Letermovir conversion after valganciclovir treatment in cytomegalovirus high‐risk abdominal solid organ transplant recipients may promote development of cytomegalovirus‐specific cell mediated immunity

Abstract

To evaluate the association of conversion from valganciclovir to letermovir on cytomegalovirus-specific cellular immunity. Adult patients were included if they received a kidney or liver transplant between 8/1/2018-12/31/20, developed symptomatic, high-level CMV viremia and were converted to letermovir 480mg daily as monotherapy after treatment with ganciclovir-derivatives for a minimum of 4weeks and had subsequent CMV cell-mediated immunity (CMI) testing via ICS assay by flow cytometry (Viracor Eurofins T Cell Immunity Panel). Seven patients met inclusion criteria; 87.5% were male and recipients of a kidney transplant.
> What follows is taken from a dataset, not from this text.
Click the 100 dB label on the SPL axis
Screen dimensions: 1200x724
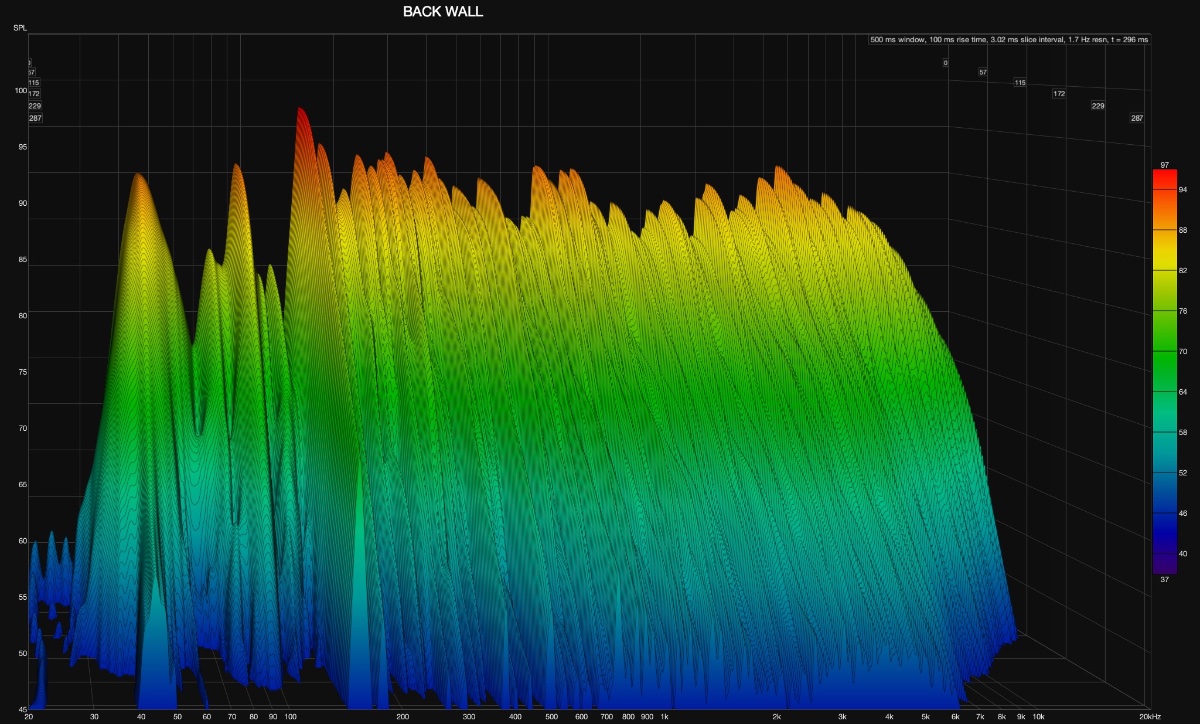point(20,91)
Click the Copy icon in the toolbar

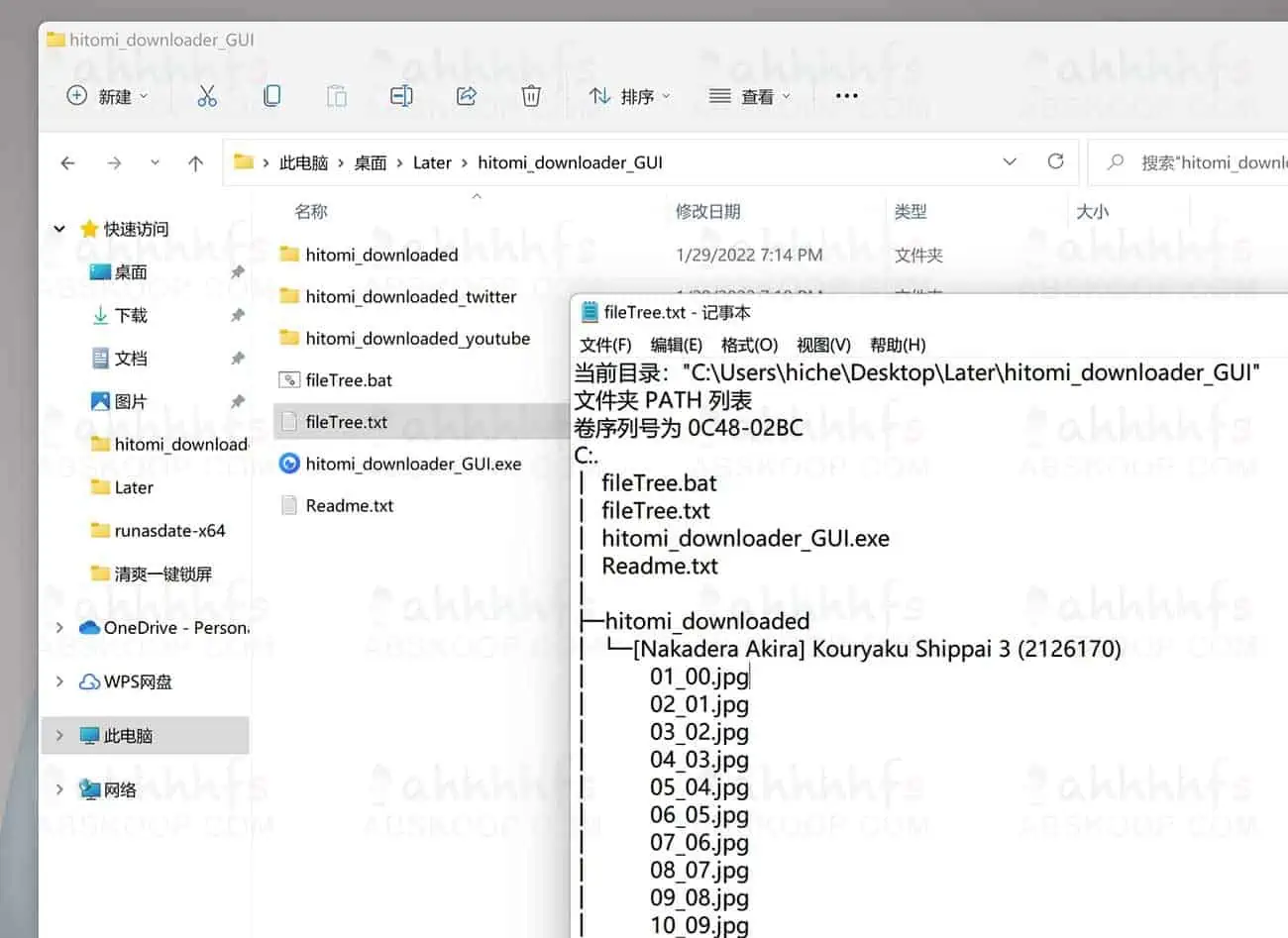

All patients were CMV high risk (D+/R-). Mean time from transplant to CMV disease was 200±91 days. Peak viral load (VL) during CMV treatment was 540,341±391,211 IU/mL. Patients received a mean of 30±24weeks (range: 4-78weeks) of therapy with ganciclovir-derivatives at induction doses prior to letermovir introduction. The median absolute lymphocyte count (ALC) at letermovir initiation was 400/μL (IQR 575) and the median VL was 51.6 (range: ND-490) IU/mL. Most patients (n=5/7, 71.4%) experienced an increase in VL 1 and/or 2weeks after conversion to letermovir. All patients had positive CMI per ICS assay after conversion. Patients received a mean of 10.3±6.9weeks of letermovir prior to having a positive result. Median ALC at positivity was 900/μL. Immunosuppression was not further reduced from initiation of letermovir to demonstration of CMV CMI. No patient had progressive replication or breakthrough disease while maintained on letermovir and three patients (42.9%) underwent antiviral withdrawal without recurrence at the last follow-up. In this case series of abdominal transplant recipients with severe or persistent CMV infection, patients developed CMV-specific CMI after conversion to letermovir monotherapy. These data suggest that using letermovir in place of valganciclovir for secondary prophylaxis may address the lack of efficacy previously seen with this approach, as well as the issues that plague antiviral withdrawal with systematic monitoring. Future prospective studies are needed to evaluate this effect in a more controlled research environment with serial CMI testing to elucidate the optimal duration of letermovir when used in this way.